Despite the government’s Rs 2.11-lakh crore recapitalization package for public sector banks (PSBs), Christopher Wood, managing director and equity strategist at CLSA chose not to add these stocks to his portfolio citing the runaway rally in these stocks. He, however, says that the step is in the right direction and will go a long way in meeting the capital requirement of these cash-starved PSBs.
“What GREED & fear has long been waiting for has finally happened in India. That is the announcement by India’s Ministry of Finance on Tuesday of a proposed recapitalisation of the banking system over the next two years. The sum allocated is sufficient to meet the public sector banks’ recapitalisation requirements,” Wood wrote in his weekly note to investors.
Adding: “Unsurprisingly, the share prices of the public sector banks have soared on the news as relative-return fund managers have sought to protect themselves against the trade out of ‘growth’ to ‘value’. Still GREED & fear is not going to add public sector banks to the Asia ex-Japan long-only portfolio today, since a lot has already been discounted given such violent share price moves.”

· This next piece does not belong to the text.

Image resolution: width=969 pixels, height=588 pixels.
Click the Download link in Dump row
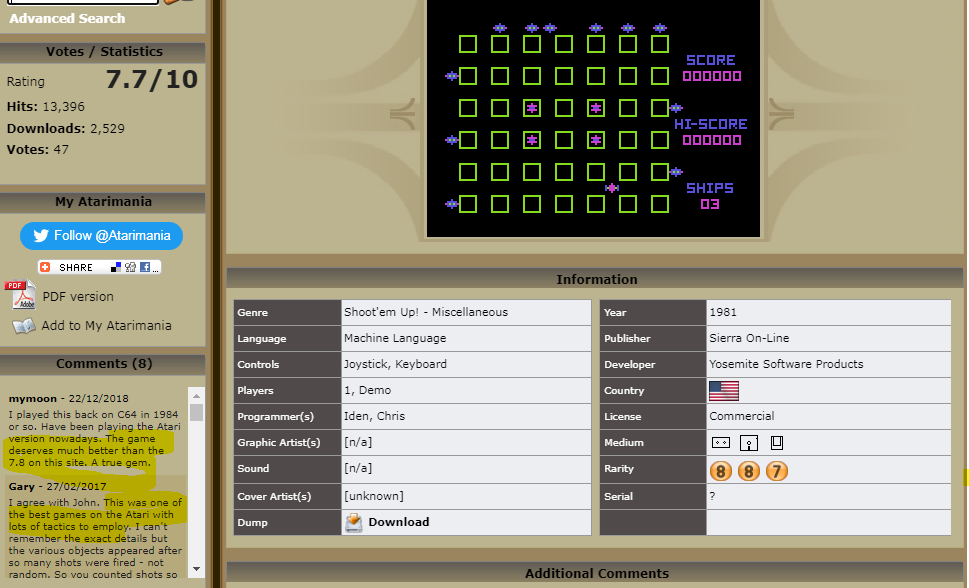[398, 522]
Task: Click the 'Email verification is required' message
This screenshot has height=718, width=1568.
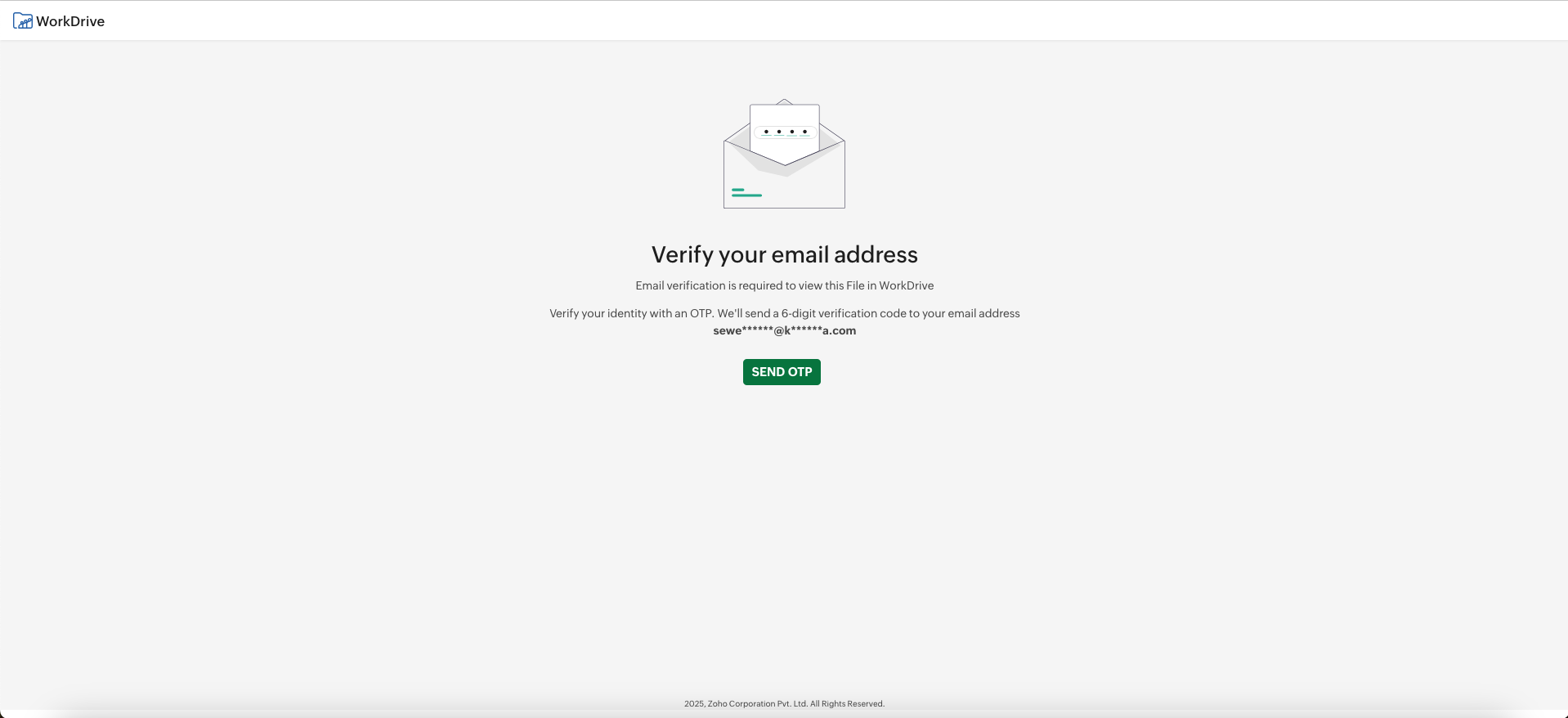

Since the announcement on October 24, the Nifty PSU Bank index has rallied nearly 29%, as compared to 1.3% rise in the benchmark Nifty50 index, ACE Equity data show. The rally in individual stocks has been sharper with Punjab National Bank (up 54%), Union Bank of India (42%), Bank of India (37%), Canara Bank (33%), Bank of Baroda (30%) and State Bank of India (26%) topping the charts during this period, ACE Equity data show.
The failure to address the banking sector issue more proactively has been the one major piece of unfinished business in the Modi administration, Wood says. The vacuum should now be filled, which means it is now realistic to look forward to a new credit and investment cycle, he believes.